Martino e Leda iniziarono presto a viaggiare con il piccolo Andrès.
Aveva bisogno di conoscere il mondo dell’arte e di comprendere a fondo le origini della sua innata creatività.
A sette anni conosceva a memoria quasi tutti i movimenti artistici della storia, ad otto iniziò a dipingere con i colori ad olio, a nove aveva già visitato più volte il Louvre, L’Orsay, la Tate Modern Gallery, il Moma, il British, il Guggenheim, la Galleria degli Uffizi, il Centro Pompidou, il Van Gogh Museum, il Pushkin, il Pergamon, i Musei Vaticani, e il Museo del Prado, a dodici riproduceva le Madonne di Raffaello a matita con una precisione stupefacente.
Ma di tutto ciò egli non si rendeva conto, era convinto che chiunque lo circondasse fosse dotato della sua stessa capacità, ciò era un bene in quanto gli impediva di sentirsi diverso, ed era un male, poiché egli non era consapevole del suo talento, e spesso non riusciva a comprendere il motivo per cui gli altri non fossero in grado di fare cose che a lui parevano così scontate.
– Voglio diventare un pittore Martino! Un pittore come mio padre. Mamma dice che mio padre era un pittore famoso. – Esclamò il bambino un giorno, in treno.

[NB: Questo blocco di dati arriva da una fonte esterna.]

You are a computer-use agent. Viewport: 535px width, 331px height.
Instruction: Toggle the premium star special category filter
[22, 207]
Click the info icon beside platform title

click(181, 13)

– Ma tu sei già un pittore.
– Non è vero!
– Sì. Io non sono capace di disegnare i cavalli come fai tu!
– Non ci credo.
– Ah no? Dammi quella matita.
– Quale?
– Quella!
Martino cercò di disegnare l’animale.
– Hai visto che lo sai fare?
– È orribile Andrès!
– È solo perché non ti piacciono i cavalli.
– E come lo sai?
– Sì vede dalle linee.
– Come sai che odio i cavalli? Te lo ha detto tua madre?
– No.
– Da piccolo sono caduto da cavallo, e da allora non mi sono mai piaciuti.
Leda aveva gli occhi chiusi, sembrava dormisse, ma stava ascoltando ogni cosa e non poté fare a meno di sorridere: suo figlio era un genio.
– Guarda Martino, mamma sta ridendo!
Starà facendo un bel sogno Andrès… un bel sogno.